**Exercise prompt**
Pull out the stretch of items from the very start through the line that contains "I want to click", and reproduce it word for word. Leave the pictures out of your answer.

Stored data entries:

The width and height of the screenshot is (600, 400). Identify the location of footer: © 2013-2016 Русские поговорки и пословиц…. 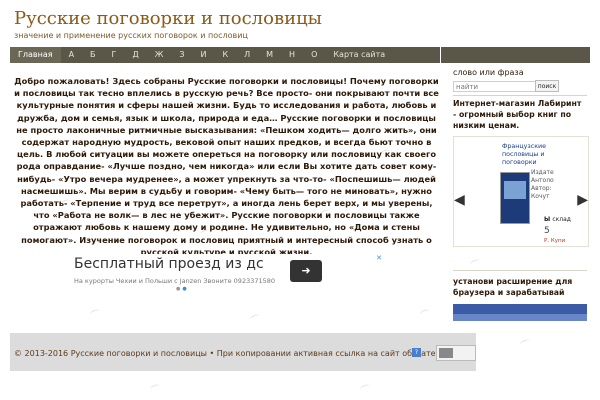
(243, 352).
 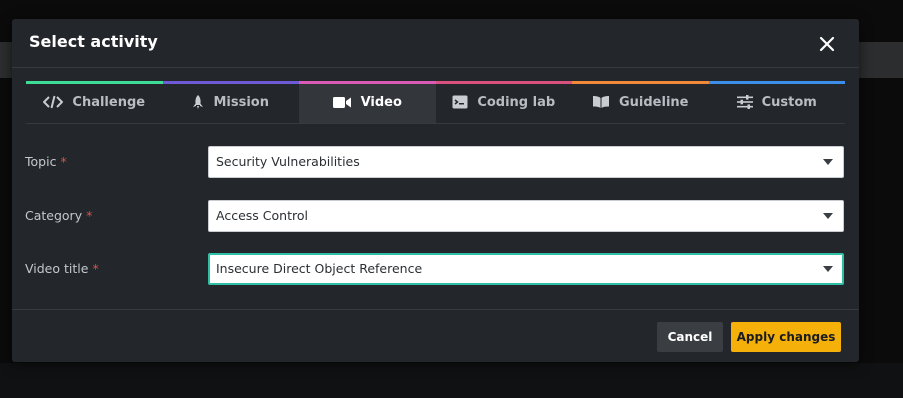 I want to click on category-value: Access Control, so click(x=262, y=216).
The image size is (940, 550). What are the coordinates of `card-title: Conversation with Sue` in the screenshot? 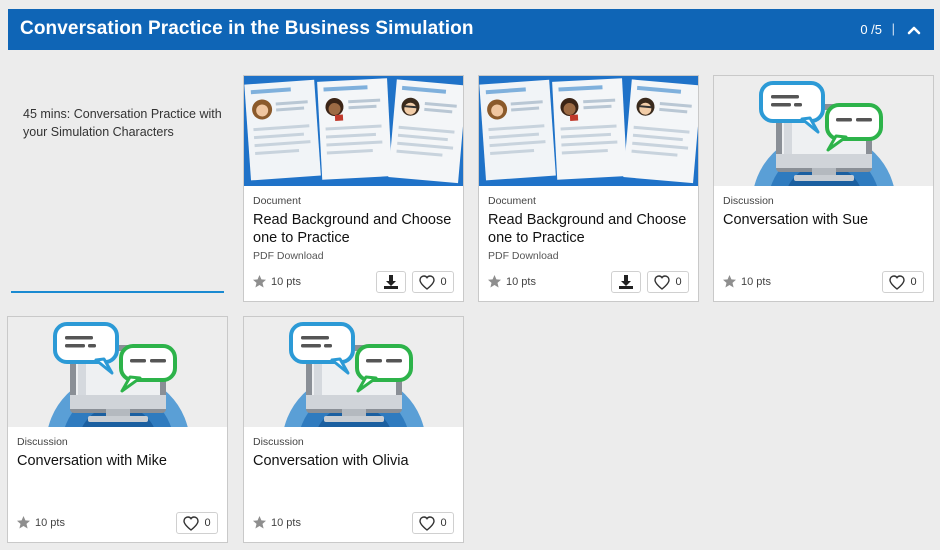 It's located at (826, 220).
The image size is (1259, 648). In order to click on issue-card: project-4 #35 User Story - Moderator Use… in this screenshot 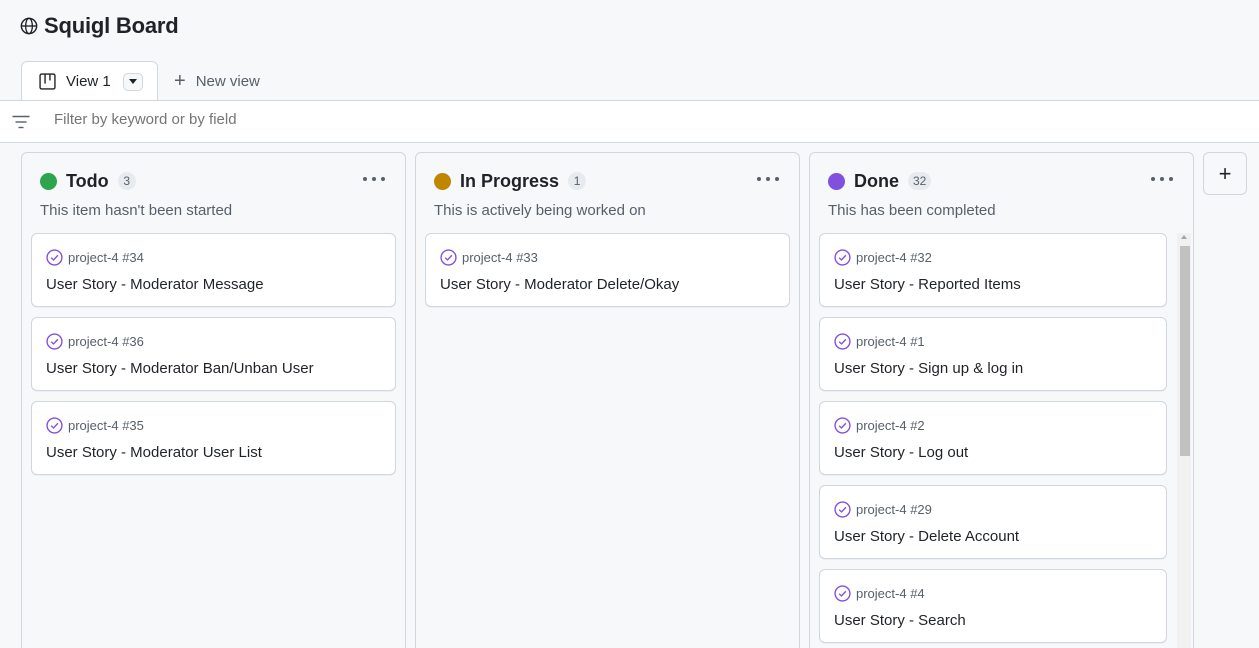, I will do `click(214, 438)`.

**Answer section**
The width and height of the screenshot is (600, 400). Identify the location of footer: © 2013-2016 Русские поговорки и пословиц…. 
(243, 352).
  I want to click on category-value: Access Control, so click(x=262, y=216).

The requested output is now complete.